### Исходные данные
***
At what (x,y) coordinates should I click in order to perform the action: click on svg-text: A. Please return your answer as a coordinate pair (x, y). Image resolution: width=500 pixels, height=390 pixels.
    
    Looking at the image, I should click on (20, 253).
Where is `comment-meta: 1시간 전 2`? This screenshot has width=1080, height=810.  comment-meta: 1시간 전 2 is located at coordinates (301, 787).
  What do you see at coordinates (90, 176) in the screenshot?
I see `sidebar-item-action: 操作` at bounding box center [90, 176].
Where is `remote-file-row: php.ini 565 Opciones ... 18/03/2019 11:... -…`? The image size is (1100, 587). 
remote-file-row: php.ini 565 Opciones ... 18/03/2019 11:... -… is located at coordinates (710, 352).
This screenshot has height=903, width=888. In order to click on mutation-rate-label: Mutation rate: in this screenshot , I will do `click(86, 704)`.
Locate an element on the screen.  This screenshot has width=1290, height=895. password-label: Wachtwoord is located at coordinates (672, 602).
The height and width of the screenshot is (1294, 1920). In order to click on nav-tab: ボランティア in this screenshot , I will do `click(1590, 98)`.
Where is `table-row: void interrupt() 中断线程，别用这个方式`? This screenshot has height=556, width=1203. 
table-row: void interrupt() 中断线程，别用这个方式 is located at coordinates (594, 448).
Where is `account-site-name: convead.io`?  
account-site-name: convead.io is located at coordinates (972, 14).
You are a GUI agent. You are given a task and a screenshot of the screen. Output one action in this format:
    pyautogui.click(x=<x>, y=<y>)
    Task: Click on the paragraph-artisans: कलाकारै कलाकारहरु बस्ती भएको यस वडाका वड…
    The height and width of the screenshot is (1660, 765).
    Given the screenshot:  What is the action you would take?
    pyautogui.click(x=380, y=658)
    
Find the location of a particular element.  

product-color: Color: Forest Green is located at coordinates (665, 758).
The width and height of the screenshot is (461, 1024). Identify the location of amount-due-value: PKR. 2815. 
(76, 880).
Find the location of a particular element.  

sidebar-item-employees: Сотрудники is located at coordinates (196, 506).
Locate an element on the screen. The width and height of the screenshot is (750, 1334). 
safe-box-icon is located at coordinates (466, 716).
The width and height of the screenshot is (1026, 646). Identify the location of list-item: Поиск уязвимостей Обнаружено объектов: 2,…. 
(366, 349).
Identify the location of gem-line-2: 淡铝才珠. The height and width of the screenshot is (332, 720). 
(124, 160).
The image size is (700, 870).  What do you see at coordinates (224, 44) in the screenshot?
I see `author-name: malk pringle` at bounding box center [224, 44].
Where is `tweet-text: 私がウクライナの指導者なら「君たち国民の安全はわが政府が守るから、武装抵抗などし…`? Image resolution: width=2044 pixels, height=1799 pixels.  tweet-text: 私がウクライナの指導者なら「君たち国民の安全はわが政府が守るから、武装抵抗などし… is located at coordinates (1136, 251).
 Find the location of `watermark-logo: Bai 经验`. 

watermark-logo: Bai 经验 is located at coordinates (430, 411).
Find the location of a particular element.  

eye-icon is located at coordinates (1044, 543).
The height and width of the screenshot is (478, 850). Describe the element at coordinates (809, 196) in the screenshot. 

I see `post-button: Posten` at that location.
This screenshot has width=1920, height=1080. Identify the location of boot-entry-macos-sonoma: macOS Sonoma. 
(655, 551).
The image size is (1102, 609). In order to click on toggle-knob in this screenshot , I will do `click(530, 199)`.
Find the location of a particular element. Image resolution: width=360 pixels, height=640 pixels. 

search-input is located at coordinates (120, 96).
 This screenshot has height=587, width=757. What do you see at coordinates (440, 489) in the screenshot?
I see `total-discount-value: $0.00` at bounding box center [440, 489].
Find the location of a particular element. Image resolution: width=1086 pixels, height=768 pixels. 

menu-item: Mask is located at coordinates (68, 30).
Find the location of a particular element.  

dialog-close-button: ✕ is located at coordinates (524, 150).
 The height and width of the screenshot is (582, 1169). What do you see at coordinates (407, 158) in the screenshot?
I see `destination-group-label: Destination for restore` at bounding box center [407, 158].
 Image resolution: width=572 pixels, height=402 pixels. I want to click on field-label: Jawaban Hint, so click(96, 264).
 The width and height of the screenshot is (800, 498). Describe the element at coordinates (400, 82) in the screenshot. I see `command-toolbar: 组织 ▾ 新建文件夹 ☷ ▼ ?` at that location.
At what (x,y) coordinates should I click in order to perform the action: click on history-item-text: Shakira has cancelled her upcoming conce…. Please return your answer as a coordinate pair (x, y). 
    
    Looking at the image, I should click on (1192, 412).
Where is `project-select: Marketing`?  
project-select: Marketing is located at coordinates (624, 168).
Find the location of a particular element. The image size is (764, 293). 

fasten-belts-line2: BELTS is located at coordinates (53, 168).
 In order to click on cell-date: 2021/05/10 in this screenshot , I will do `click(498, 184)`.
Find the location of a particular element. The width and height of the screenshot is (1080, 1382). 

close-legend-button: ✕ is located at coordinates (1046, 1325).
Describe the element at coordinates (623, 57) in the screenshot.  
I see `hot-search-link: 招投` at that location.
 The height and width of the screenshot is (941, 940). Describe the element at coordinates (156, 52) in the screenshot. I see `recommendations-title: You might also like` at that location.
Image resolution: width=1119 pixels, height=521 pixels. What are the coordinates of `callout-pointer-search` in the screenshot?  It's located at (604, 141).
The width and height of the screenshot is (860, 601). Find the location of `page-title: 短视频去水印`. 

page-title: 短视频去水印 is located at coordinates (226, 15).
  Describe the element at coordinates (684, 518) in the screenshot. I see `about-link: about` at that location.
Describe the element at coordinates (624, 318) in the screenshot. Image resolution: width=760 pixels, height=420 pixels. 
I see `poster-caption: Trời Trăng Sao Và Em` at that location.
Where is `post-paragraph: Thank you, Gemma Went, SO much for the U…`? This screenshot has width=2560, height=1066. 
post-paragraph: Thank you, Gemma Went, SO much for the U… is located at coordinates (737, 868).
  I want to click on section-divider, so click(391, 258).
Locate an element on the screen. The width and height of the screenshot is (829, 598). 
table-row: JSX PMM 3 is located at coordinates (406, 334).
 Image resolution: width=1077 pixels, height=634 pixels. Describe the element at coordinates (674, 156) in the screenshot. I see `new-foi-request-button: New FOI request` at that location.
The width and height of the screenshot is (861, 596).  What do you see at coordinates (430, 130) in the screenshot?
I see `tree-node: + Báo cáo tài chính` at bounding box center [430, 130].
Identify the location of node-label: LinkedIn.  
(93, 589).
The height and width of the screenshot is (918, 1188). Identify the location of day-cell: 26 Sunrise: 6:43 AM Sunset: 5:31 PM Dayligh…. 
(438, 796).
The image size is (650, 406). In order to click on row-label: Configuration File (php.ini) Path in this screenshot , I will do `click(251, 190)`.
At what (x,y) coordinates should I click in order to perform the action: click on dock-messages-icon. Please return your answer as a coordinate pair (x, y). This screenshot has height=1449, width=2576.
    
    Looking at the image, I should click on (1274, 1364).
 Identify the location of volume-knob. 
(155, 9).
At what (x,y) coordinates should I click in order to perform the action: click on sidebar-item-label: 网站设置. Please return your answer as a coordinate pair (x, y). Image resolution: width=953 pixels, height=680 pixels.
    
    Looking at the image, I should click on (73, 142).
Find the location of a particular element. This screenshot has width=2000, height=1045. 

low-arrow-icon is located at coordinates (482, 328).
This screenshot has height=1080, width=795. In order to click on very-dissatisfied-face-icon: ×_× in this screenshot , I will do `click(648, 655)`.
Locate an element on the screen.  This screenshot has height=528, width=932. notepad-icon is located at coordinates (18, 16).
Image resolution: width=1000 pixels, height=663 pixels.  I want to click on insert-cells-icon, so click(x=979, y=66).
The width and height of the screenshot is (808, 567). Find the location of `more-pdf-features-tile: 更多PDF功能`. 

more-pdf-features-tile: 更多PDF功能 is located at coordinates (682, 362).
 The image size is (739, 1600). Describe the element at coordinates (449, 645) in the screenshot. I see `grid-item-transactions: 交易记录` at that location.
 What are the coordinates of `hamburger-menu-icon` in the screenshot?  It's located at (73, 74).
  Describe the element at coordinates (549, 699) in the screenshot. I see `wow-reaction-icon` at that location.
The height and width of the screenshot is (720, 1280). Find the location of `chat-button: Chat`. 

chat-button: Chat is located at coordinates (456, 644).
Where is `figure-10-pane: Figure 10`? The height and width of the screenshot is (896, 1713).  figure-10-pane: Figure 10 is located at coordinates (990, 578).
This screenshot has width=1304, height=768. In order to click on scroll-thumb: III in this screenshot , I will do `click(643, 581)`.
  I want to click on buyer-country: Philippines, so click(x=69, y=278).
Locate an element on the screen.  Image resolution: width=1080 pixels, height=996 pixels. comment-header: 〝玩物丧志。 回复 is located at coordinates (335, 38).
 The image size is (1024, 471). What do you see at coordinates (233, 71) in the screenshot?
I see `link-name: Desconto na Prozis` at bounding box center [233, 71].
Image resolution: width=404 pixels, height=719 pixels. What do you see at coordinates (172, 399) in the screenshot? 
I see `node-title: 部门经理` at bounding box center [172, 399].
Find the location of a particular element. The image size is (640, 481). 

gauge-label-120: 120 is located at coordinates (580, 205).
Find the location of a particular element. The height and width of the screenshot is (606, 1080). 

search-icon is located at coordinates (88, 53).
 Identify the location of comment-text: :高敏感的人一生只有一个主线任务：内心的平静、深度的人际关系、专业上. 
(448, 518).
***
Преобразуйте в нумерованный список часть исходных данных выше, которая открывается строкой с «In order to click on cell-date: 2021/05/10» и закрывается строкой с «close-legend-button: ✕ is», включая обе эти строки. Пустые строки в список не включайте.

### Ответ
1.  In order to click on cell-date: 2021/05/10 in this screenshot , I will do `click(498, 184)`.
2. Find the location of a particular element. The width and height of the screenshot is (1080, 1382). 
3. close-legend-button: ✕ is located at coordinates (1046, 1325).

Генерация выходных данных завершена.